------ Text for analysis
The cones system in retina is needed to perform the function of identifying colors around the focus of eyes and plays a major role for visual acuity. They work best with higher wavelength electromagnetic stimulus, hence they are meant for bright light vision. With three different types of blue, red and green color receptor cones, it becomes easier to recognize different color image stimuli.

It is quite clear that rods enable the retina of the eye to adapt to nighttime or dim illumination vision (scotopic). The limitation of rods to discriminate only in shades of white to black becomes obvious at twilight, when it is not possible to make out different colors.  The cones function in good illumination, performing color vision and resolution of finer details (photopic vision) of surrounding objects. They are so tuned up for each specific role, so no intermingling or wrong signals are transmitted for brain cortex during creation of an image.

The range between photopic and scotopic vision of the two systems of the eye is so wide that it allows remarkable working space for the human eye to changes in electromagnetic wavelength (brightness) to almost 1000,000,000 times. Having said that, unprotected exposure to laser or sun may cause severe damage to retina.

It will be relevant here to point out, that there are certain conditions, either congenital or acquired which may cause poor night time or dim light vision. Retinitis pigmentosa is one such congenital (by birth), where rod receptors are abnormal or damaged. In some cases cones are damaged. Consequently there is poor or no dark adaptation, loss of peripheral vision and in severe situation loss of central vision.

Similarly there are conditions, not uncommon, in which eyes are unable to distinguish different color spectrums. As we know that it is cones system which enables us to perceive a wide range of colors from illuminant surfaces. The three types of cones, blue, red and green, have different sensitivity to electromagnetic wavelengths. Light entering cones cells stimulates them simultaneously, sending signals to visual cortex. Here the brain cortex interprets signals into a wide range of colors. As rods have a very limited color sensitivity, the three-color cones system performs this remarkable function of recognizing the beautiful colorful world of ours.

Color blindness, as we call it, can either be due to abnormal cones or fault in the signal pathway from cones to visual cortex. This further emphasizes the existence vitality of the dual system rods and cones inside retina. Most color blind people are unable to perceive and distinguish shades of red and green.
------------
→ **What is expected**:
Copy the part of the passage on rods and cones that opens with "It is quite" and closes with "of an image.", and swap "twilight" for "dusk".
------ Dataset entries
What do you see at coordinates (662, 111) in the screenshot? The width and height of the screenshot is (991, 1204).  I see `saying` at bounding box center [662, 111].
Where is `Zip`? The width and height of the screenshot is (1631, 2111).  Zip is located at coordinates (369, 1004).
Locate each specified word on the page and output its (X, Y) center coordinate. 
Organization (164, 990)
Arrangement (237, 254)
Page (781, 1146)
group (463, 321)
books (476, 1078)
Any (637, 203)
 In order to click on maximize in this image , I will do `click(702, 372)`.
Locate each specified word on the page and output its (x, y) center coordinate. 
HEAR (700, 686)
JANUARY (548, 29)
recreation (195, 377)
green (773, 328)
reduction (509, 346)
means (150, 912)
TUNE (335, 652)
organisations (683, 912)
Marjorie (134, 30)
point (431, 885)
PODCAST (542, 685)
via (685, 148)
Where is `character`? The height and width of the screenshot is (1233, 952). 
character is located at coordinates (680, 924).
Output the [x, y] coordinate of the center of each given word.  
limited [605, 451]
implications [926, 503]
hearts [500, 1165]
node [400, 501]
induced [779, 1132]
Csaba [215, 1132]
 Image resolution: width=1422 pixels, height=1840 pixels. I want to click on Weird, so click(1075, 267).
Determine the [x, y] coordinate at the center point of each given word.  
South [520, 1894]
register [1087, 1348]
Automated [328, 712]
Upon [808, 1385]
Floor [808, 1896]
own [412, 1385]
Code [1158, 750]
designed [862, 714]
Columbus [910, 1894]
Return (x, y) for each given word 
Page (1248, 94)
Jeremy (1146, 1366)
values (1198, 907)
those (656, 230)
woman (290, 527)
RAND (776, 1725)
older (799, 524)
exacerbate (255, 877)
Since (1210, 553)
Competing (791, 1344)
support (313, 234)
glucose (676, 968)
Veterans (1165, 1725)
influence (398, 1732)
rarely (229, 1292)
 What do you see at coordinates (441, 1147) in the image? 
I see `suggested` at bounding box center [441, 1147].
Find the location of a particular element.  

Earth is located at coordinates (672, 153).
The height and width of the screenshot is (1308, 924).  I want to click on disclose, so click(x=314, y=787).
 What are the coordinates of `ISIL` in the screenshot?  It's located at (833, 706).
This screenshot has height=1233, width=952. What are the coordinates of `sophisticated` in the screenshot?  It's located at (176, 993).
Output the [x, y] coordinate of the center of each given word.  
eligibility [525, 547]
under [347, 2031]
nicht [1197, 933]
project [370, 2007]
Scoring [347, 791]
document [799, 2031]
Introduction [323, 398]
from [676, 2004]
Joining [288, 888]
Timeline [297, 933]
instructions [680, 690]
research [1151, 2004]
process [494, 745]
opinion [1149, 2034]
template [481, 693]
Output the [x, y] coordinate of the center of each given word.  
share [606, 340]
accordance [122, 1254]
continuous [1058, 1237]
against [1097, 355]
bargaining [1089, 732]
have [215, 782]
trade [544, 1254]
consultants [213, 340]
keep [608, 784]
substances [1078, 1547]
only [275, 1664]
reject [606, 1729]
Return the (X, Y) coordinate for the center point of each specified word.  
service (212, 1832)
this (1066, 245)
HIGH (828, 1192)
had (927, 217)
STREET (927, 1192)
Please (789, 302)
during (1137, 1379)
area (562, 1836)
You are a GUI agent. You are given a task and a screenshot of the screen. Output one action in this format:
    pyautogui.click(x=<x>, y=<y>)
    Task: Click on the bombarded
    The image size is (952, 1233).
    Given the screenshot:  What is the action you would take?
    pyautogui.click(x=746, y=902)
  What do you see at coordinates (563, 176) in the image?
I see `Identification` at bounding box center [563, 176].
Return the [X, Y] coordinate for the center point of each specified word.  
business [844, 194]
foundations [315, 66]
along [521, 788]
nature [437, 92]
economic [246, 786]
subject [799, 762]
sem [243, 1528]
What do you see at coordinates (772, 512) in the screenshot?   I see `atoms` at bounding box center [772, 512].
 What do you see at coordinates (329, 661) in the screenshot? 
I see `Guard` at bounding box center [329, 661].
------------
→ **Answer box**:
It is quite clear that rods enable the retina of the eye to adapt to nighttime or dim illumination vision (scotopic). The limitation of rods to discriminate only in shades of white to black becomes obvious at dusk, when it is not possible to make out different colors.  The cones function in good illumination, performing color vision and resolution of finer details (photopic vision) of surrounding objects. They are so tuned up for each specific role, so no intermingling or wrong signals are transmitted for brain cortex during creation of an image.